Mike O’Hare is right: as a means of allocating research funds, the peer-review process, with all its many flaws, kicks the crap out of hiring lobbyists to ask for earmarks. And he’s also right that when ignorami* such as John McCain and the late William Proxmire start making fun of the titles of scientific studies, the rest of us should in turn make fun of them, and rude remarks about their ancestry.
However, the peer review process is designed to pick out projects most likely to advance science by testing new theories or developing new means of measurement. [Fn. In theory. Often in practice. Maybe not now, with finds as tight as they are. Details here. But much of the work scientists do isn’t about advancing science; it’s about determining some state of the world or estimating the parameters of the relationships among some set of variables, and its purpose is to guide action rather than merely to advance knowledge.
For example, a study of the range of genetic variation in some species occupying some range might be of no scientific interest whatever, but be vital in deciding how much habitat protection that species needed to avoid extinction. The decision about which of those studies to undertake is properly economic and political, rather than purely scientific. I’m with Mike in thinking that bureaucrats rather than elected officials are usually the right decision-makers about such matters, but “Measure the DNA of these bears so we know whether we can safely log here” is just as reasonable a request for a Congressman to make as “Build levees to protect this town.”

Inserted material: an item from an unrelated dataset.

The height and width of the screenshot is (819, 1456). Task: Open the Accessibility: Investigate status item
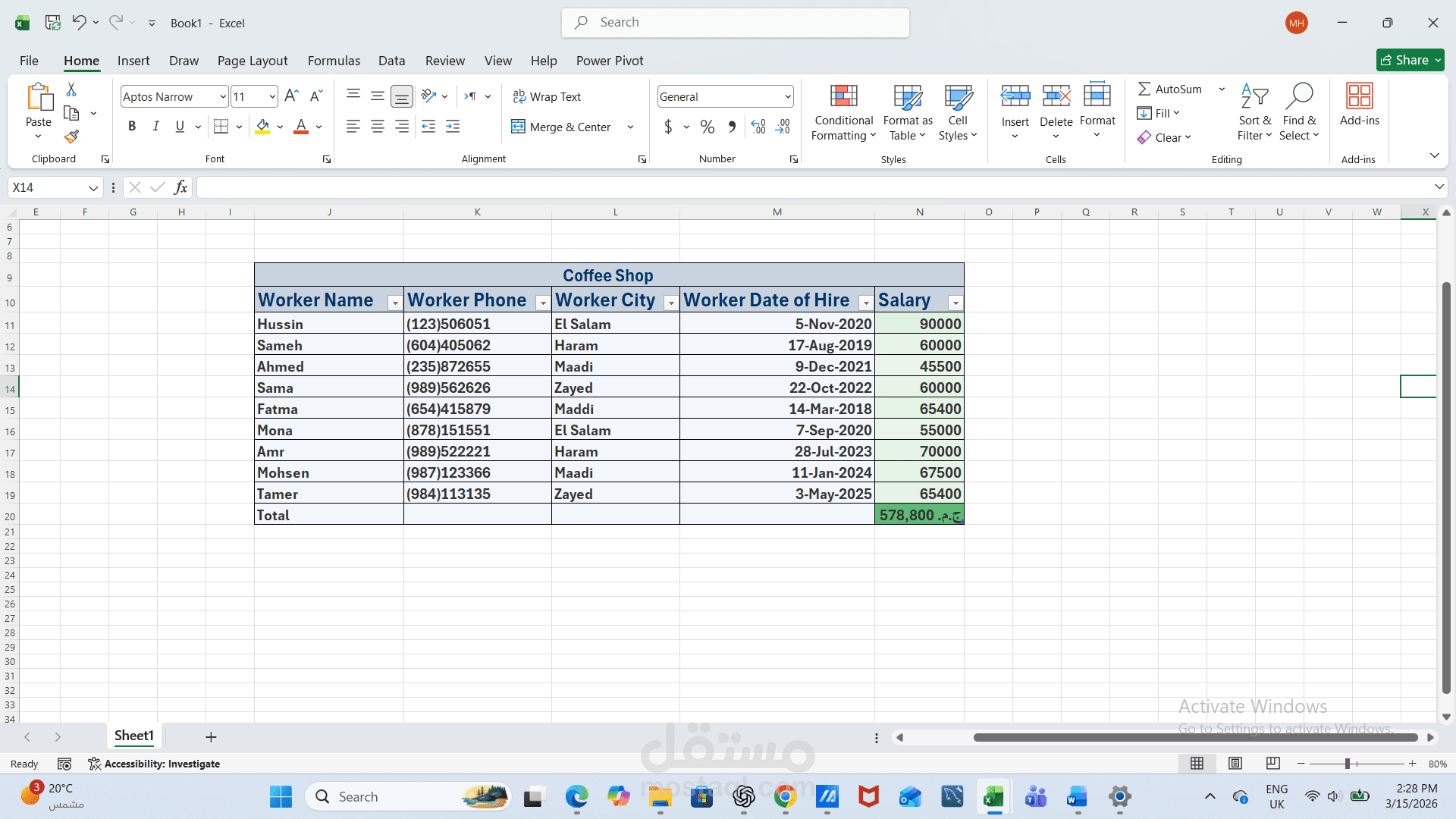coord(155,764)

Footnote “Prox” gave one of his Golden Fleece awards to a project on “the impact of halocarbons on certain trace constituents of the stratosphere” (I quote from memory). The Senator remarked half-wittily, “The only word I understand in this proposal is ‘constituents’.” Some years later, the same research was mentioned in connection with another sort of award, the Nobel Prize in Chemistry; it was, in fact, the original Rowland and Molina study on freon as a cause of ozone depletion.
* Yes, I know that “ignorami” is not actually the plural of “ignoramus.” But it ought to be, dammit.